The film is an adaptation of Yann Martel’s novel about Pi, an Indian teenager whose family decide to relocate their zoo to Canada. While on the journey across the Pacific their ship sinks, and Pi is left stranded alone in a lifeboat with four of the zoo animals: a zebra; an orang-utan; a hyena; and a Bengal Tiger with the unlikely name of Richard Parker. This central lifeboat sequence is the core of the film, but is placed in the context of Pi’s spiritual journey. Pi has embraced multiple religions, and his adventure – narrated by the older Pi in a framing flashback – is used to illuminate his particular approach to faith.
The inclusion of the animals made this a special-effects movie, requiring as it does a largely computer-generated tiger in a central role. That crucial effect is amazing: realised by a team at Rhythm and Hues, it is a new high-water mark in photorealistic digital animals. It is vital that we believe the tiger because at the simplest, surface level, that central creature effect drives the film’s narrative. While Lee (along with Martel and screenwriter David Magee) has bigger concerns, the nuts-and-bolts of how Pi survives while sharing a confined space with such a dangerous animal are a fascinating foundation upon which to build. Richard Parker is effectively one of the leads of the film, and the relationship between he and Pi and is touching without ever getting too sentimental. The film never anthropomorphises the tiger, or downplays what a dangerous creature he is.
What is impressive about the way Lee uses special effects is that the technology has shaped itself to his filmmaking, not the other way around. So many special-effects laden films seem to be built around the strengths of the technology, giving us lots of the things computers are good at: vast crowds; strange creatures; elaborate sci-fi cityscapes; and so on. While Life of Pi has one or two spectacular effects sequences – notably the very exciting shipwreck – for the most part Lee uses special effects as another tool in his creative palette, using them judiciously to add to the dreamlike, hyper-real look of the film. (That includes 3-D, which Lee employs extremely creatively: while Lee doesn’t change my mind about the format – any more than these guys convince me we should all ride unicycles – he does demonstrate what a truly visionary director can do with it). While Lee has made effects-heavy movies before, I couldn’t help but contrast this with the much more traditional aesthetics of Brokeback Mountain (built on old-fashioned cinematography and a great eye for composition and location) and marvel at Lee’s versatility.

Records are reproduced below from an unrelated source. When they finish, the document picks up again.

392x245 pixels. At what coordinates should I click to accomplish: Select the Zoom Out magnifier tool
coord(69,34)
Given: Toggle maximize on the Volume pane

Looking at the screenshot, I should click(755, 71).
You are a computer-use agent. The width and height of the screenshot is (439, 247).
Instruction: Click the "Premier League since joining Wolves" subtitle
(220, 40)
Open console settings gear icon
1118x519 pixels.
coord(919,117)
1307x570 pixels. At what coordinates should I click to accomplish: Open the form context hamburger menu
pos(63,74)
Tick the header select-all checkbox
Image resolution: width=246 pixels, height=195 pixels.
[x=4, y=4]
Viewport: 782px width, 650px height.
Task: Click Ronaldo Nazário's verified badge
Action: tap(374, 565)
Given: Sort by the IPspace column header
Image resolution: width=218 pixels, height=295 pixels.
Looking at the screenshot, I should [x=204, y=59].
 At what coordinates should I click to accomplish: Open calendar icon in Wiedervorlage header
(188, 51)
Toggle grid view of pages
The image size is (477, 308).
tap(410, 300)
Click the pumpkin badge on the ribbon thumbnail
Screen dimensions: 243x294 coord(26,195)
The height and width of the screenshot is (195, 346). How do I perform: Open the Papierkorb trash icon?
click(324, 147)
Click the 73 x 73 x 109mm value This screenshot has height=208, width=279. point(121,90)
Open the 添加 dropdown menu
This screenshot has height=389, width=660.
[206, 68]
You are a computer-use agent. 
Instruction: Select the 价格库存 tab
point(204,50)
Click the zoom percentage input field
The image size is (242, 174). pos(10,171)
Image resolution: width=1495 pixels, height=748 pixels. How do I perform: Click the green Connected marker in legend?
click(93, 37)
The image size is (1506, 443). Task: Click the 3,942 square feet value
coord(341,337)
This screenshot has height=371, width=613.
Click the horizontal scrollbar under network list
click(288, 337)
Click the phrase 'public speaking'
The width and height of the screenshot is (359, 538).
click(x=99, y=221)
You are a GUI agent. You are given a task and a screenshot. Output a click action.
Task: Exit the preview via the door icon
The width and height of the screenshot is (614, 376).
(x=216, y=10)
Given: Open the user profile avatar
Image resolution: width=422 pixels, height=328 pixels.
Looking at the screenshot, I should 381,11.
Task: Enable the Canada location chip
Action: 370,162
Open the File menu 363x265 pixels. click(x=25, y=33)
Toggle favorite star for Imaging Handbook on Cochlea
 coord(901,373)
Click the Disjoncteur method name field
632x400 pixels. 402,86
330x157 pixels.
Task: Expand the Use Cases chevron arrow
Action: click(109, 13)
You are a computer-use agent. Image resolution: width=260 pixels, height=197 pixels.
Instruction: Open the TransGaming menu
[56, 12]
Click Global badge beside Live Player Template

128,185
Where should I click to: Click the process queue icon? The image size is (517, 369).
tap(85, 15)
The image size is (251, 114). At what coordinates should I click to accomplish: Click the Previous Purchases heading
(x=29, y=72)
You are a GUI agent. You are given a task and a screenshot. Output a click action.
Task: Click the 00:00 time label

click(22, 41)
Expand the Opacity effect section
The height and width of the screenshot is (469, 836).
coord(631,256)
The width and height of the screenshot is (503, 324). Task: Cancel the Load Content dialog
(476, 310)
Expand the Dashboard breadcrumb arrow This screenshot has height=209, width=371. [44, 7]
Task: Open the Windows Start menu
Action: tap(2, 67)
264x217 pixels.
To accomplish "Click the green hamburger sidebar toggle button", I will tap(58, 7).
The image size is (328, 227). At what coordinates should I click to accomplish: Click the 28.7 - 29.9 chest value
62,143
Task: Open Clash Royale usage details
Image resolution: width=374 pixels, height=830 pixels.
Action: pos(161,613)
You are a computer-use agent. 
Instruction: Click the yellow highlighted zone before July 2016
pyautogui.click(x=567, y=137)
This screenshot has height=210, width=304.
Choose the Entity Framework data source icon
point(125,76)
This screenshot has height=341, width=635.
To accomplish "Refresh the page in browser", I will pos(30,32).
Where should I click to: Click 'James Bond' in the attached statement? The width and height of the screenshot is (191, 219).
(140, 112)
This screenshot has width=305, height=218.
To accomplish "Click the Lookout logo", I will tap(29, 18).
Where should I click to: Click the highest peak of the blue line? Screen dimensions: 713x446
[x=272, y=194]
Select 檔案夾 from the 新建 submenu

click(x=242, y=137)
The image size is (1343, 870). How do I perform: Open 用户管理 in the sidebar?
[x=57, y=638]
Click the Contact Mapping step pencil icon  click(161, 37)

Not everything in the film works as well as the central lifeboat sequence. The structuring flashback device is a little clunky, and you can feel it being pushed to the foreground to cover the difficulties of adapting a challenging novel: at key moments we break into expository dialogue to explain a plot point or hammer home a theme. (Weirdly, there’s actually a double narration, since we get voiceover passages from Pi’s diary within the flashback). And I’m not sure there’s any real thematic depth here that can match the poetry of Lee’s imagery. But who cares? The film is such a visual feast, and such an extraordinary adventure story, that it is more than satisfying on those terms alone.